Seit ca. drei Jahren arbeitet unser Schulverbund mit den Ausbildern der Trainerakademie Schloss Langenzell, Dai-Sifu Thomas Schrön und Sifu Bernd Wagner, zusammen, die 3 - 4 Mal pro Jahr bei uns zu Gast sind und unseren Schülern die Schülergradprüfungen abnehmen. An dieser Stelle möchten wir uns für ausgezeichnete Arbeit bei diesen beiden Sifus bedanken.
Um direkt von der „Quelle“ zu lernen, besuche ich verstärkt Lehrgänge mit meinem Si-Fu K. R. Kernspecht und nehme auch die Möglichkeiten wahr, öfters am Schlossunterricht teilzunehmen. Die war auch einer der Gründe, das WT-Studium zu beginnen.

Als WT-Lehrer weiß ich, dass das WingTsun-System nur „formlos“ funktioniert. Ich versuche, auch meinen Schülern zu erklären, dass alles letztendlich frei und ohne Technik bzw. technisches Denken funktionieren soll. Am Anfang steht hier jedoch eine harte, formende Arbeit. Für den WT-Anfänger ist das offensichtlich theoretisch noch nachvollziehbar, aber praktisch nicht mehr zu realisieren. Die Schüler wünschen sich genaue Vorgaben in Bezug auf Technik.
Das WT-Prinzip, Kraft nicht mit Kraft zu begegnen, wäre ein richtiger Denk-Ansatz. Die Schüler haben alle ihre eigene Vorstellung von Kampfsport/Kampfkunst bzw. Selbstverteidigung. Diese Vorstellung sollte nicht sofort zerstört werden, da es sonst oftmals zu Enttäuschungen bei den Schüler führt. Unsere Schüler sollen die Trainingseinheiten mit Lust und Freude absolvieren. Frust haben die meisten täglich stundenlang bei der Arbeit, in der Familie oder in der Schule. Das Training in unserer Schule gehört zu ihrer Freizeit, in die keine Probleme gehören. Sie wollen sich zunächst nur gut fühlen und abschalten können.

Für meinen Unterricht ist das Ziel klar: Die Schüler sollen den Unterrichtsraum mit Zufriedenheit, erhöhtem Können und Selbstbewusstsein verlassen. Um dies zu erreichen, haben meine Ausbilder und ich bereits einige Gedanken zu möglichen Lösungsansätzen dargelegt. Diese wurden in einer schriftlichen Arbeit zum 3. TG, eine Gemeinschaftsarbeit mit meinen Schülern Wolfgang Seemann und Thomas Goldhahn (mein Sohn) zusammengefasst. Sie könnten eine Diskussionsgrundlage für künftige Schulleitertreffen oder für das WT-Sportstudium sein.

(Gespeicherte Einträge)
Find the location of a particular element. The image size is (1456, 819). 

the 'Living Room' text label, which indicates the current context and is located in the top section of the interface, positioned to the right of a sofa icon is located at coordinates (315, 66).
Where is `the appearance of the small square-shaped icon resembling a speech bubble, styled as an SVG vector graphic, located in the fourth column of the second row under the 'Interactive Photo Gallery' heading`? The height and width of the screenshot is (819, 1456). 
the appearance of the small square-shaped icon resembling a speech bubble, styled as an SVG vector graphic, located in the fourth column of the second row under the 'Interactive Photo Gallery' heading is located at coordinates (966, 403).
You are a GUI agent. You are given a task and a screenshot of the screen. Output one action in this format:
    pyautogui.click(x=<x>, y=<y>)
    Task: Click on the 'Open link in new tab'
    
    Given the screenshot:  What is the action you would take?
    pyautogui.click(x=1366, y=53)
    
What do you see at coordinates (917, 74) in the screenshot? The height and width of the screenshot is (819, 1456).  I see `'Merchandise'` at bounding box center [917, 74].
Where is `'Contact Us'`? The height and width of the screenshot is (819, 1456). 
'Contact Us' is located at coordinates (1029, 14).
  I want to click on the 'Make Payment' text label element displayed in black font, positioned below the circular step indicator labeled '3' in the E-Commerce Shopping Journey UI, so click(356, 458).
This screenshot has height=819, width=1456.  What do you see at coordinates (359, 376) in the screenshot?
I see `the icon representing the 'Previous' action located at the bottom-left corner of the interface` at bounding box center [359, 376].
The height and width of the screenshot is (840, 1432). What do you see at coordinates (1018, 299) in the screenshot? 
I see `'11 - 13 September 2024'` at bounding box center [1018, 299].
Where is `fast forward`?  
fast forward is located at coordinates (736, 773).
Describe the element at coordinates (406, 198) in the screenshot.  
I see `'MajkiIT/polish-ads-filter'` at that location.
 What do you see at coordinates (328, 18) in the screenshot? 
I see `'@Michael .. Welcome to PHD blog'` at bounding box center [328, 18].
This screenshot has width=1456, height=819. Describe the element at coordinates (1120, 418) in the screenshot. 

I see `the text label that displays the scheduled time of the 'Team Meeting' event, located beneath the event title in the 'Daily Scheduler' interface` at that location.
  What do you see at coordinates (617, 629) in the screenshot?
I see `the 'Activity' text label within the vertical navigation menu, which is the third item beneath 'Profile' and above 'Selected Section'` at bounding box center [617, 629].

▶ [AUFGABEN]
(a) Geben Sie den Abschnitt aus dem Text über den WingTsun-Unterricht wieder, der mit „Für meinen Unterricht“ beginnt und bis „das WT-Sportstudium sein.“ reicht. Setzen Sie dabei „Trainingsraum“ an die Stelle von „Unterrichtsraum“.
(b) Wie oft im Jahr sind die Ausbilder der Trainerakademie Schloss Langenzell laut dem Text über den WingTsun-Unterricht zu Gast?
(c) Führen Sie den Text über den WingTsun-Unterricht im Anschluss an seinen letzten Satz fort.
Das Material stammt aus einer anderen Quelle.

▶ [LÖSUNGEN]
(a)
Für meinen Unterricht ist das Ziel klar: Die Schüler sollen den Trainingsraum mit Zufriedenheit, erhöhtem Können und Selbstbewusstsein verlassen. Um dies zu erreichen, haben meine Ausbilder und ich bereits einige Gedanken zu möglichen Lösungsansätzen dargelegt. Diese wurden in einer schriftlichen Arbeit zum 3. TG, eine Gemeinschaftsarbeit mit meinen Schülern Wolfgang Seemann und Thomas Goldhahn (mein Sohn) zusammengefasst. Sie könnten eine Diskussionsgrundlage für künftige Schulleitertreffen oder für das WT-Sportstudium sein.

(b) Drei- bis viermal pro Jahr.

(c)
Wir, meine Ausbilder und ich, sind dabei, auf der Grundlage der EWTO- Schülergradprogramme einen Trainingsplan für jeden Schülergrad zu erstellen. Der Schüler muss bereits am Anfang seiner Ausbildung wissen, wie er das jeweilige SG-Ziel erreichen kann und weshalb das ganze Training notwendig ist. Die einzelnen Schülergrade sind dann gut erreichbare Zwischenziele.
Unsere Stärke sollte also in der ständigen individuellen Betreuung liegen. Mit solch einem Trainingsplan – entsprechend einem Trainingsplan eines Fitnessstudios – ist es möglich, dem Neukunden schon in der Einführung bzw. im Beratungsgespräch klarzumachen, dass unser Angebot qualitativ sehr hochwertig ist. Er sieht sofort, dass hinter dem Ganzen ein System steht, durch das sich ein logischer roter Faden zieht. Auch für junge Ausbilder ist ein solcher Plan sicherlich eine willkommene Hilfestellung, da sie noch nicht soviel Unterrichtserfahrung besitzen.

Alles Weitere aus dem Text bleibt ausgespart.